1. Define the function in the appropriate module.
2. Add `pub use` re-export in `lib.rs` if needed.
3. Write `///` doc comment with usage example.
4. Add unit tests.
5. Update README.md API reference table.
6. Run `cargo test --lib --tests && cargo doc --no-deps`.

### Adding a new public type:

1. Define in the appropriate module.
2. Derive/implement: `Debug`, `Clone`, `PartialEq`, `Eq`, `Hash` (if applicable).
3. Add `Serialize` if consumers are likely to serialize it.
4. Add `#[non_exhaustive]` if it is an enum that may gain variants.
5. Add `Display` if the type has a human-readable representation.
6. Write `///` doc comment with usage example.
7. Add `pub use` re-export in `lib.rs`.
8. Update README.md API reference table.

### Adding a new enum variant:

1. Ensure the enum is `#[non_exhaustive]` (this is a non-breaking minor change).
2. Add the variant with a doc comment.
3. Update all `match` arms in the codebase.
4. Add tests for the new variant.
5. Update README.md if it documents the enum.

---

## 14 - Roadmap Awareness

These items are known directions for the crate.

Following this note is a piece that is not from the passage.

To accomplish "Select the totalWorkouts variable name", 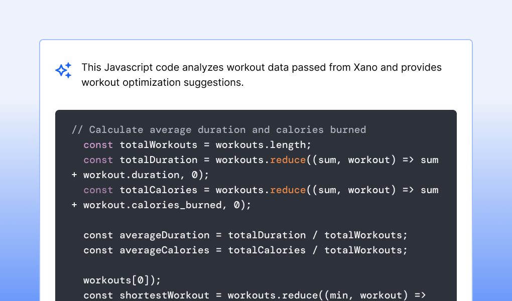I will pyautogui.click(x=158, y=144).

Do not implement without human
approval, but be aware of them when making design decisions:

- **Trait implementations audit**: Ensure all public types satisfy the Rust API
  Guidelines C-COMMON-TRAITS checklist before 1.0.
- **`#[non_exhaustive]` sweep**: Add to all public enums before 1.0.
- **CHANGELOG.md**: Introduce before the first non-0.1.x release.
- **Cargo.toml metadata**: Add `homepage` and `documentation` fields.
- **Error type enrichment**: Consider finer-grained error variants (transport
  failure, permission denied, timeout) if consumer feedback warrants it.
- **`ContainerInfo` field sealing**: Evaluate private fields with accessor
  methods before 1.0 for future-proofing (C-STRUCT-PRIVATE).